Task goal
Every entry, from first to last, must be written out exactly.

Working data
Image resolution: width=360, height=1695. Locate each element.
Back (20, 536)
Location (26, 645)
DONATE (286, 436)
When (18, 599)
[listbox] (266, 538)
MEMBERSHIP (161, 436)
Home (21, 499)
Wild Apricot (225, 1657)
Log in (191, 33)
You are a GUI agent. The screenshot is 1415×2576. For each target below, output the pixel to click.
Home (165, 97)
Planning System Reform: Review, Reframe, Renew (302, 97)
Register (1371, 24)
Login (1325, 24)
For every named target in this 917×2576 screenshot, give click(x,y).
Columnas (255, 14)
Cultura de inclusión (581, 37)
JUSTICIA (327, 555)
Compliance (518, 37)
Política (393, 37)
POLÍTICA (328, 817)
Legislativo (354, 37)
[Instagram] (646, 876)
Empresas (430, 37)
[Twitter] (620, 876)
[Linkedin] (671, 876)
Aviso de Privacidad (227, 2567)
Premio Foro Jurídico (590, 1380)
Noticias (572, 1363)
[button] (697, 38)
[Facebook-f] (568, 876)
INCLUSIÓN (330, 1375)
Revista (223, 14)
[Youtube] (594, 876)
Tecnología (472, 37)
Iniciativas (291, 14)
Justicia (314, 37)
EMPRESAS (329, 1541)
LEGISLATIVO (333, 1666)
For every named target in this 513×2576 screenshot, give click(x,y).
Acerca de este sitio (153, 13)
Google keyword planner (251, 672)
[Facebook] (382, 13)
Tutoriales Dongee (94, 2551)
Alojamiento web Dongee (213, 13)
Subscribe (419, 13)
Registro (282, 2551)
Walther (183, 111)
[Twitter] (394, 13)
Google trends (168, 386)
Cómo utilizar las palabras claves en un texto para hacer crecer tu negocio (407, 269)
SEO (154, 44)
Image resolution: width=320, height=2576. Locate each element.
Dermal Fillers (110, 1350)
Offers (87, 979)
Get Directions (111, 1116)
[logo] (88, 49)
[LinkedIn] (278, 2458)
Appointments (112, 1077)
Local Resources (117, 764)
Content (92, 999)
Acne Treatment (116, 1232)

Worked solution
Image resolution: width=360, height=1695. Locate each element.
Back (20, 536)
Location (26, 645)
DONATE (286, 436)
When (18, 599)
[listbox] (266, 538)
MEMBERSHIP (161, 436)
Home (21, 499)
Wild Apricot (225, 1657)
Log in (191, 33)
You are a GUI agent. The screenshot is 1415×2576. For each target below, output the pixel to click.
Home (165, 97)
Planning System Reform: Review, Reframe, Renew (302, 97)
Register (1371, 24)
Login (1325, 24)
For every named target in this 917×2576 screenshot, give click(x,y).
Columnas (255, 14)
Cultura de inclusión (581, 37)
JUSTICIA (327, 555)
Compliance (518, 37)
Política (393, 37)
POLÍTICA (328, 817)
Legislativo (354, 37)
[Instagram] (646, 876)
Empresas (430, 37)
[Twitter] (620, 876)
[Linkedin] (671, 876)
Aviso de Privacidad (227, 2567)
Premio Foro Jurídico (590, 1380)
Noticias (572, 1363)
[button] (697, 38)
[Facebook-f] (568, 876)
INCLUSIÓN (330, 1375)
Revista (223, 14)
[Youtube] (594, 876)
Tecnología (472, 37)
Iniciativas (291, 14)
Justicia (314, 37)
EMPRESAS (329, 1541)
LEGISLATIVO (333, 1666)
For every named target in this 513×2576 screenshot, give click(x,y).
Acerca de este sitio (153, 13)
Google keyword planner (251, 672)
[Facebook] (382, 13)
Tutoriales Dongee (94, 2551)
Alojamiento web Dongee (213, 13)
Subscribe (419, 13)
Registro (282, 2551)
Walther (183, 111)
[Twitter] (394, 13)
Google trends (168, 386)
Cómo utilizar las palabras claves en un texto para hacer crecer tu negocio (407, 269)
SEO (154, 44)
Image resolution: width=320, height=2576. Locate each element.
Dermal Fillers (110, 1350)
Offers (87, 979)
Get Directions (111, 1116)
[logo] (88, 49)
[LinkedIn] (278, 2458)
Appointments (112, 1077)
Local Resources (117, 764)
Content (92, 999)
Acne Treatment (116, 1232)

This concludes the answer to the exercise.